Carrie Lam is Curried Lamb

Why do Cantonese reckon she got the gig to rule Hong Kong?

Australia boycotts totalitarian North Korea, Iran, Syria and Myanmar; yet turns a PC blind eye to Chinese undermining cheap Imports. How hypocritical of bureaucratic Canberra subsisting on the public purse?

Carrie Lam has staked her authority on Peking’s extradition bill of anti-China types to concentration re-education gulag camps.
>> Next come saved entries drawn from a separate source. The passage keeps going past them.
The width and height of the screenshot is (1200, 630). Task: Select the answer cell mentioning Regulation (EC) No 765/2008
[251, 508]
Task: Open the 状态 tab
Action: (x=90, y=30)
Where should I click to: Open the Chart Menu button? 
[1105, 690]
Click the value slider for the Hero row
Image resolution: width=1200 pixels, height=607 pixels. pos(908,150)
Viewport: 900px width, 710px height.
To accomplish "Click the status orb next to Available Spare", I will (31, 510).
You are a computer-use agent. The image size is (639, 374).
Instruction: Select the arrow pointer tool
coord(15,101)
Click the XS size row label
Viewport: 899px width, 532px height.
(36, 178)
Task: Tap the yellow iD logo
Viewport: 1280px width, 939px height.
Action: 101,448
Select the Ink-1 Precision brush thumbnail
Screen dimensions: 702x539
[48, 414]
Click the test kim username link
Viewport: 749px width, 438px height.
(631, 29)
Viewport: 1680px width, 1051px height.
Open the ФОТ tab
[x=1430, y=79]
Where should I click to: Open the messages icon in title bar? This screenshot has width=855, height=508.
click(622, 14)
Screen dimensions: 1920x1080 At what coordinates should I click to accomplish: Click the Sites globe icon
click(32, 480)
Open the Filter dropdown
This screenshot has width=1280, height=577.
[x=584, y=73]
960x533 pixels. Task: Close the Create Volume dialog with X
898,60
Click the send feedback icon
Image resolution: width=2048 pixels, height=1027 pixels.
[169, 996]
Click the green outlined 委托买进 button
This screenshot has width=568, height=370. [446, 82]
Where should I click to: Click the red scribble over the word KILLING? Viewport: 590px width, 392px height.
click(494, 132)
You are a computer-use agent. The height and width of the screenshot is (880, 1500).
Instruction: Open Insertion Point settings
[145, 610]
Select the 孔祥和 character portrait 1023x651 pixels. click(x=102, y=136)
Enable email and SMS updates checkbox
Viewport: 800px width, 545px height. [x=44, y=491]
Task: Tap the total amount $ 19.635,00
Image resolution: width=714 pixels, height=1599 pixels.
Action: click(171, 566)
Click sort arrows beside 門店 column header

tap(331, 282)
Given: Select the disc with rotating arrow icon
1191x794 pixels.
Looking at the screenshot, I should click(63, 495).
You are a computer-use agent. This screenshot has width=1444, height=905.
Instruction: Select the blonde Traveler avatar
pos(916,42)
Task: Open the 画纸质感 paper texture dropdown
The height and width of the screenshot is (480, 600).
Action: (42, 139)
Arrogant, Lam likes to remind people that she always came first in class, if people disagree with her she tries to correct them, she likes to prove that she knows best,” said Kenneth Chan, a professor in the department of government at Hong Kong Baptist University. “She does not take opposition or dissent well. And her intransigence has caused a serious governance crisis.”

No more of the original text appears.